五月

 後輩だって年は若くても、勉強すればするほど、素晴らしい事でも出来るから棄てたものではない、そこがおそろしい―それて後生恐るべしと言うが、これをもじって校正恐るべしがある。
 後の祭りで、なんでこんなところを間違えたのだろうと悔む。たかが、支社と支店くらいだと思っても、これでは名刺として通用出来ぬと言い張る。
 注文書と書いたつもりだが、註文書では気に食わぬ、どうしてくれるか。そちらの勝手に直されるのはけしからんと怒鳴られる。
 こんな字は辞書にもないのだから、こういう略字が使われているので、どうですか。いやこれで戸籍に届けた字だとなかなか厳重だ。
 もう伝説に近くなって古い話だが、校正の神様は神代種亮と高岸拓川の名があり、あまりうるさいので著作の印刷をしても、やかましいからどこでも引き受けなかったそうだ。
 母袋未知庵もそのひとり。すぐ気がついて訂正を申し込んだ。この頃、親戚の方が遺稿があるから見て貰いたいと言って送って来たが、大曲駒村編著「川柳辞彙」に対する補遺を「あ」から書いてある。

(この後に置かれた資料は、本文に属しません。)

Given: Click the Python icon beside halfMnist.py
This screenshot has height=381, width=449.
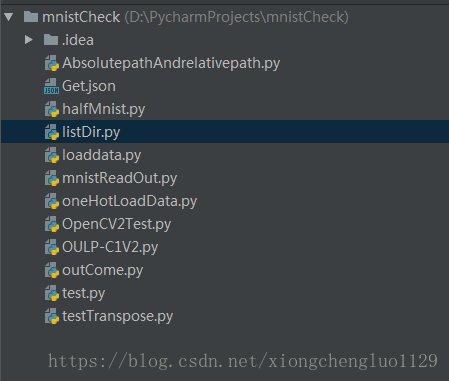Looking at the screenshot, I should coord(52,109).
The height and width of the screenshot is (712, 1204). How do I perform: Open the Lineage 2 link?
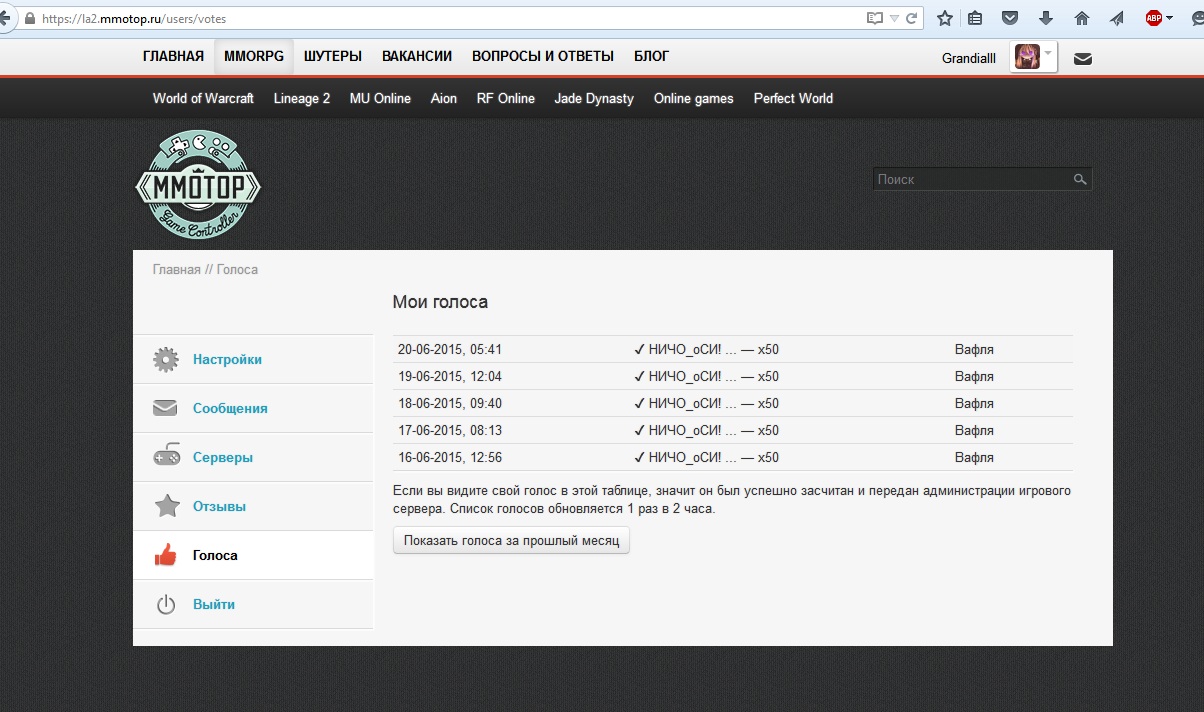pos(302,98)

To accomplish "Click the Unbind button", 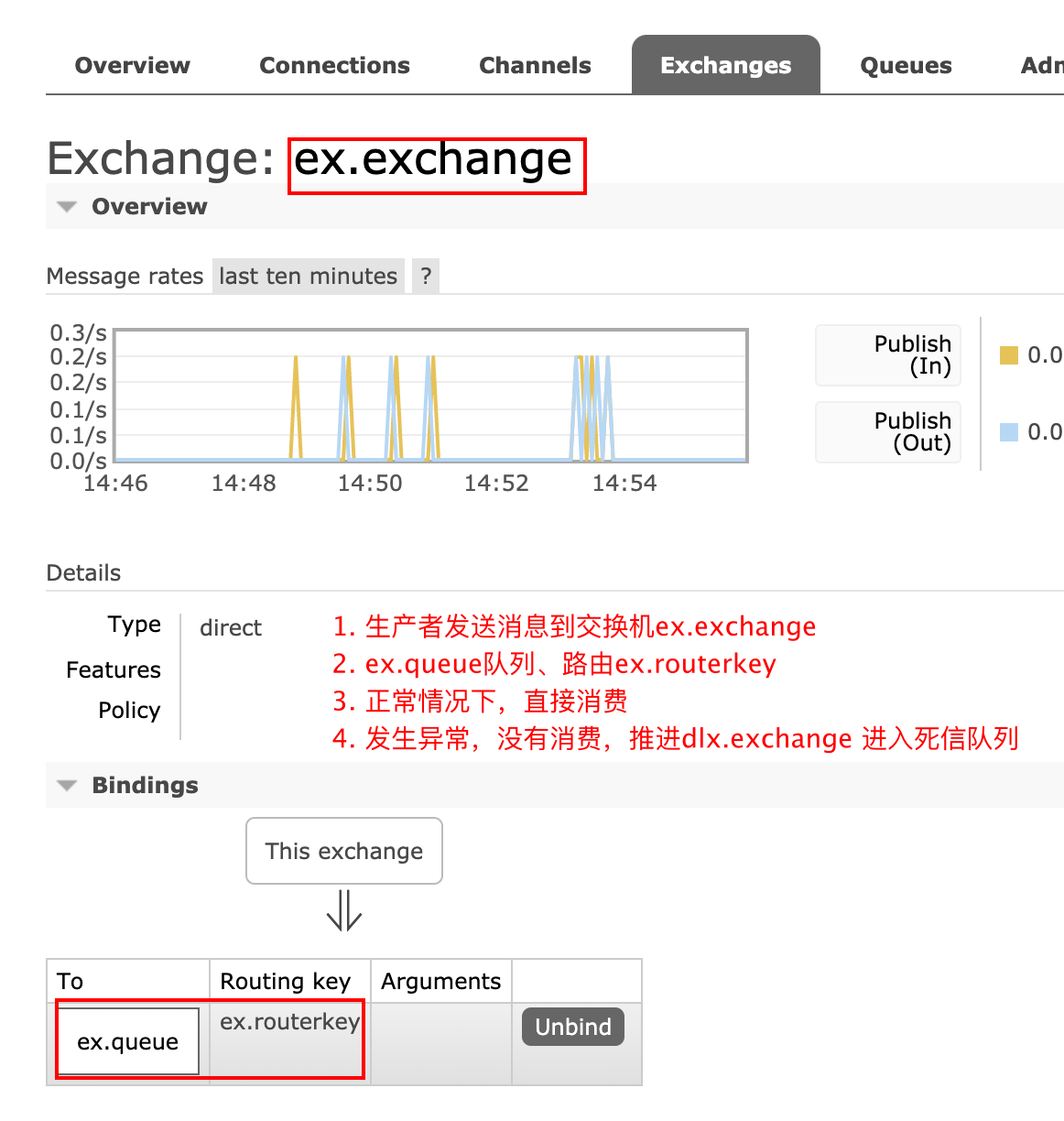I will (573, 1028).
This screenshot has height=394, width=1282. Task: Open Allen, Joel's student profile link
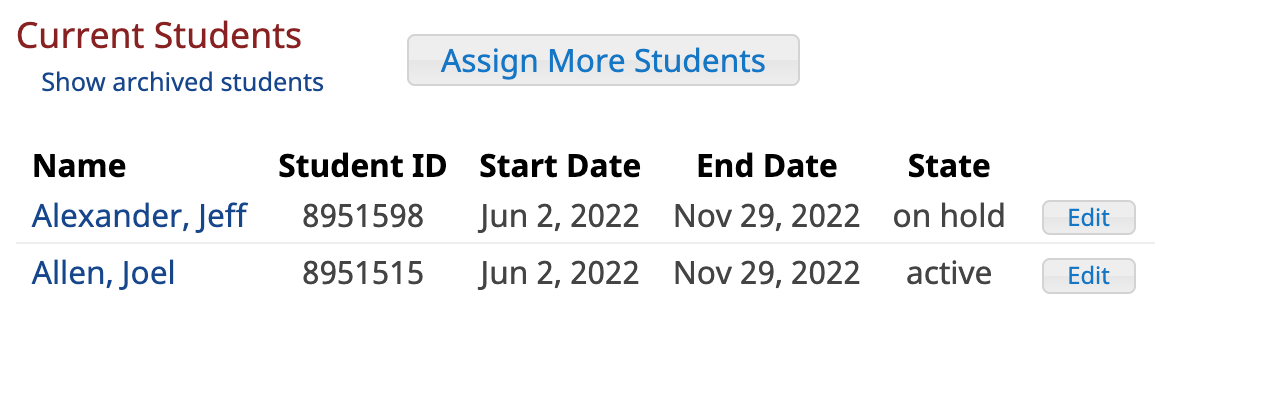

きちんと認められている。
 偶、川柳雑俳研究会の清博美さんが、全国川柳誌閲覧借用でお見えになったのでご教示を乞うた。帰られてから調べたところ、「古川柳研究」昭和十四年九月(三号)から昭和十六年十一月(二十八号)までに、十四回連載されており、最初が「あきのかみ」、最終項目が「わくらばに」とわかった。ご親切深謝の便りを差し上げた。
 拙誌昭和三十三年八月号の山沢英雄さんの「未知庵母袋光雄君の逝去を悼む」を読むと、戦後、某書房から「川柳辞彙」を再刊する際、補遺篇を出すことになり、母袋さんが担当、その執筆されたのに再刊は一冊にとどまり、母袋さんは書房から一言の挨拶もなかったとある。
 第二次大戦下のポーランド、家族を奪われ、奇跡的に生きのびたユダヤ人の子ども達による生々しい告白として出版されたレナ・キフレル・ジルベルマン「お願い・わたしに話させて」未知庵御息女夏生訳。朝日新聞社刊。